The Role of Phosphoinositides in Influenza Virus Assembly - Influenza virus causes significant illness and mortality in the U.S. and worldwide. Vaccines offer
some protection, but must be continuously tailored to mutations of the virus. Some strains of
influenza are resistant to one or more of the limited number of available anti-viral drugs. New
strategies which attack invariant features of the virus are urgently needed. The viral surface
glycoprotein hemagglutinin allows the virus to bind to host cells and enter. Entry depends on
high density clusters of hemagglutinin within the viral membrane, but the mechanism of cluster
formation is unknown. Assembly depends on hemagglutinin co-clustering with other viral
components, including the matrix protein M1, in the host cell plasma membrane. This project will
address the fundamental questions of how hemagglutinin forms clusters, how hemagglutinin
and M1 co-cluster, and the role of host cell components in these key viral processes. We
recently discovered that hemagglutinin and M1 both interact with host cell phosphoinositides,
which are able to control important cell signaling and protein trafficking pathways that have been
implicated previously in infection.
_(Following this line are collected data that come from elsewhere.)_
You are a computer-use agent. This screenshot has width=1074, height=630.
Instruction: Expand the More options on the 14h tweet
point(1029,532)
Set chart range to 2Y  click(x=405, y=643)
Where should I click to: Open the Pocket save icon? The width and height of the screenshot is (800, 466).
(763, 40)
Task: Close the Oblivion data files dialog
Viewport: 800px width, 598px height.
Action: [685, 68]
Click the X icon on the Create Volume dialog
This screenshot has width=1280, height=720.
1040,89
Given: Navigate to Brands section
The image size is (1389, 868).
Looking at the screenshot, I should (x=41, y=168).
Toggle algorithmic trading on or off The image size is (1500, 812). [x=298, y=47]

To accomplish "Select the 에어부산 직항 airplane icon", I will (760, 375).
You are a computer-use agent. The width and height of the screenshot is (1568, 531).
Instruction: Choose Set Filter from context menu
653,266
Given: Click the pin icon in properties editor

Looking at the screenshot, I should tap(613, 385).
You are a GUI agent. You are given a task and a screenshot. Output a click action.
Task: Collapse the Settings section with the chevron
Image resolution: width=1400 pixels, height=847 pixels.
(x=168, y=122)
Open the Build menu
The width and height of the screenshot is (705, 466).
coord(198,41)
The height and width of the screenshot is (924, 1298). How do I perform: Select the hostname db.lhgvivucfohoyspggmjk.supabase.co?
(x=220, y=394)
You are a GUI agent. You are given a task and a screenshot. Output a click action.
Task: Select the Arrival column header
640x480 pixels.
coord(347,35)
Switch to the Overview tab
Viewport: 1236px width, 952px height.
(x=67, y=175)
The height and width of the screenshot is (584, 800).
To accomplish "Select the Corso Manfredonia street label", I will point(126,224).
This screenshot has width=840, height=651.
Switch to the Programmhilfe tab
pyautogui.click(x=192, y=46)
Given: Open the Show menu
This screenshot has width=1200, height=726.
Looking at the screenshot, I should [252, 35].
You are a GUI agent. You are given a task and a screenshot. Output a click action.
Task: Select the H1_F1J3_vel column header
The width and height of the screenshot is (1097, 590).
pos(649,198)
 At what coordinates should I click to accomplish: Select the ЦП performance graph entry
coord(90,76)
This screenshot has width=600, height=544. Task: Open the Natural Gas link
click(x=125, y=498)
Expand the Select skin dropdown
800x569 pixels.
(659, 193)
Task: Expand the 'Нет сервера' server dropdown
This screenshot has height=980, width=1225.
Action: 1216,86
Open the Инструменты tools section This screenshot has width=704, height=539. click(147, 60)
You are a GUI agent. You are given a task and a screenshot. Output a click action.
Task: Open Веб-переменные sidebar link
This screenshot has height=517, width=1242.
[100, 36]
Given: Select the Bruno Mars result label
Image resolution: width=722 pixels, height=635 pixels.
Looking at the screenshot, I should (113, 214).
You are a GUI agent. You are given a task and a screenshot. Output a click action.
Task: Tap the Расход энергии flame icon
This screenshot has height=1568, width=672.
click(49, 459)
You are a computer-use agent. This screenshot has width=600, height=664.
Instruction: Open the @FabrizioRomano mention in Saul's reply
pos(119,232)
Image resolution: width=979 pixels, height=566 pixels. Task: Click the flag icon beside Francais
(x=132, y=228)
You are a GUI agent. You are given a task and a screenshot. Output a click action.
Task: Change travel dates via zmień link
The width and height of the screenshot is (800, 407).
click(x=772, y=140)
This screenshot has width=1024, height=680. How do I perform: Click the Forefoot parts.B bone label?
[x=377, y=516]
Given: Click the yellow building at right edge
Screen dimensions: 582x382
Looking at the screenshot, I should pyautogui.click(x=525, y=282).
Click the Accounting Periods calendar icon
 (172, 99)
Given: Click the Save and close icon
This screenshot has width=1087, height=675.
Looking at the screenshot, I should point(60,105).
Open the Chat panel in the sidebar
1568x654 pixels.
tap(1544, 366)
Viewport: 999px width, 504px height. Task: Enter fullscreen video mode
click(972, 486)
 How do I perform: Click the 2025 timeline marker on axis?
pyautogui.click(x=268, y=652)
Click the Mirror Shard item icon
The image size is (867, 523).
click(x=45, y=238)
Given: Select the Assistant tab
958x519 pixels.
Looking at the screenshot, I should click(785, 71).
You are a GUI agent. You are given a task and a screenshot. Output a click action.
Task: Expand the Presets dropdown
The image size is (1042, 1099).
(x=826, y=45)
This project will investigate the mechanism of interaction
between hemagglutinin, M1, and the phosphoinositides PI4P and PIP2 using super-resolution
microscopy, fluorescence spectroscopy, and molecular dynamics simulations, targeting the
portions of hemagglutinin that are invariant and therefore less likely to mutate over time. Results
will help identify new targets for anti-viral drugs and illuminate how influenza is able to exploit
host cell membrane organization for its own life cycle.